|This article does not cite any sources. (November 2008) (Learn how and when to remove this template message)|
The Demerara River is a river in eastern Guyana that rises in the central rainforests of the country and flows to the north for 346 kilometres until it reaches the Atlantic Ocean. Georgetown, Guyana's largest seaport and capital, is situated on the east bank of the river's mouth. The Demerara's estuary is narrow and the flowrate is rapid. This scouring action maintains a 5-to-6-metre-deep direct channel to the ocean. The river's deep brown color is primarily the result of the massive quantities of silt carried from upriver by the powerful currents. So powerful are these currents, that the ocean retains the Demerara's brown color for a considerable distance out to sea.
The Demerara's width and depth allow oceangoing vessels up to 5,000 t to navigate up to Linden (105 km from the mouth), while smaller vessels may reach up to Malali (245 km from the mouth). Beyond Malali, numerous rapids make further upstream travel impossible.

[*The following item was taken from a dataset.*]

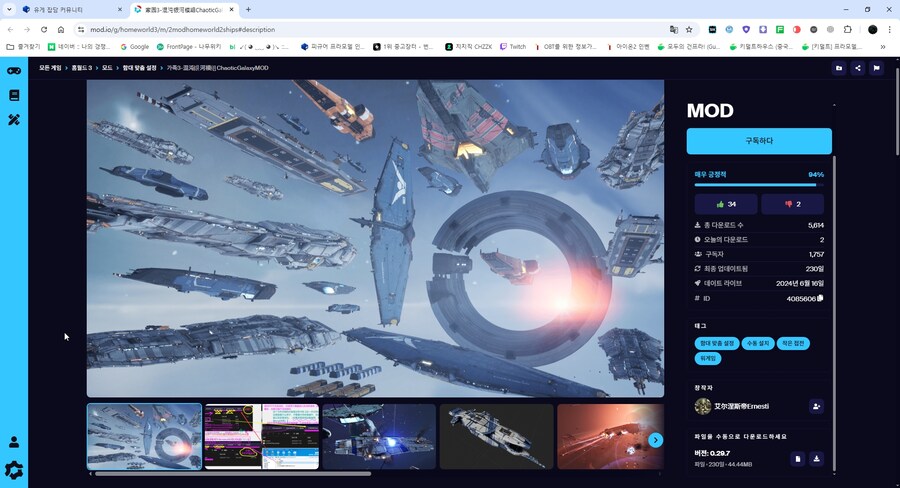The height and width of the screenshot is (488, 900).
Task: Bookmark this page with the star icon
Action: 689,29
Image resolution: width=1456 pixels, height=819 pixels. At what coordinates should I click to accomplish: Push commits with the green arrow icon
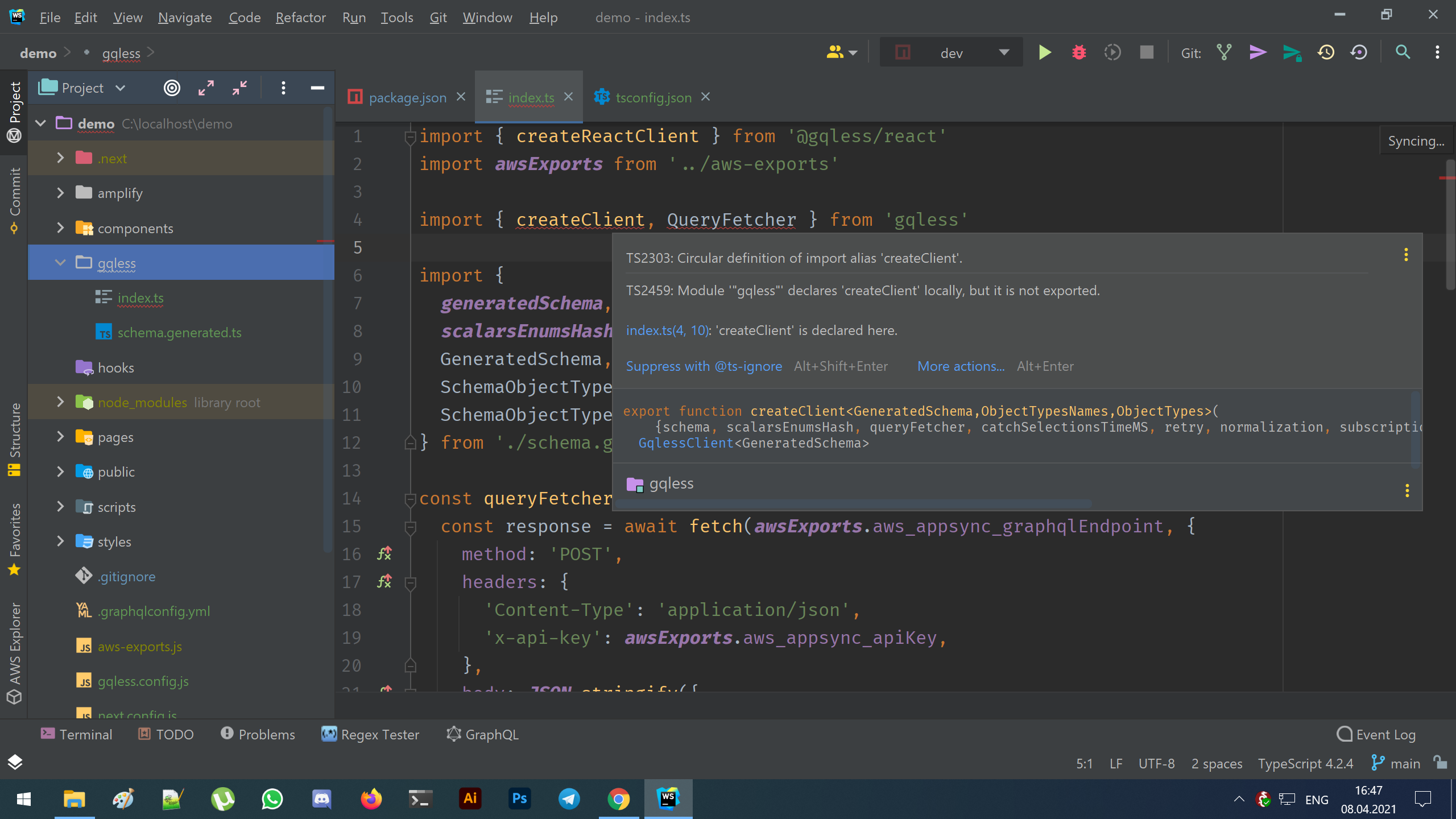[x=1292, y=52]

A floating bridge, the Demerara Harbour Bridge, crosses the river 6 kilometres (4 mi) south of Georgetown from Peter's Hall, East Bank Demerara to Schoon Ord, West Bank Demerara.
A Dutch colony of the same name was situated along the river's banks. The colony founded the sugarcane industry that continues to thrive today. Sugar from this industry is used to make the widely exported El Dorado Rum . Bauxite is also mined around the Demerara, and Linden is a major export centre.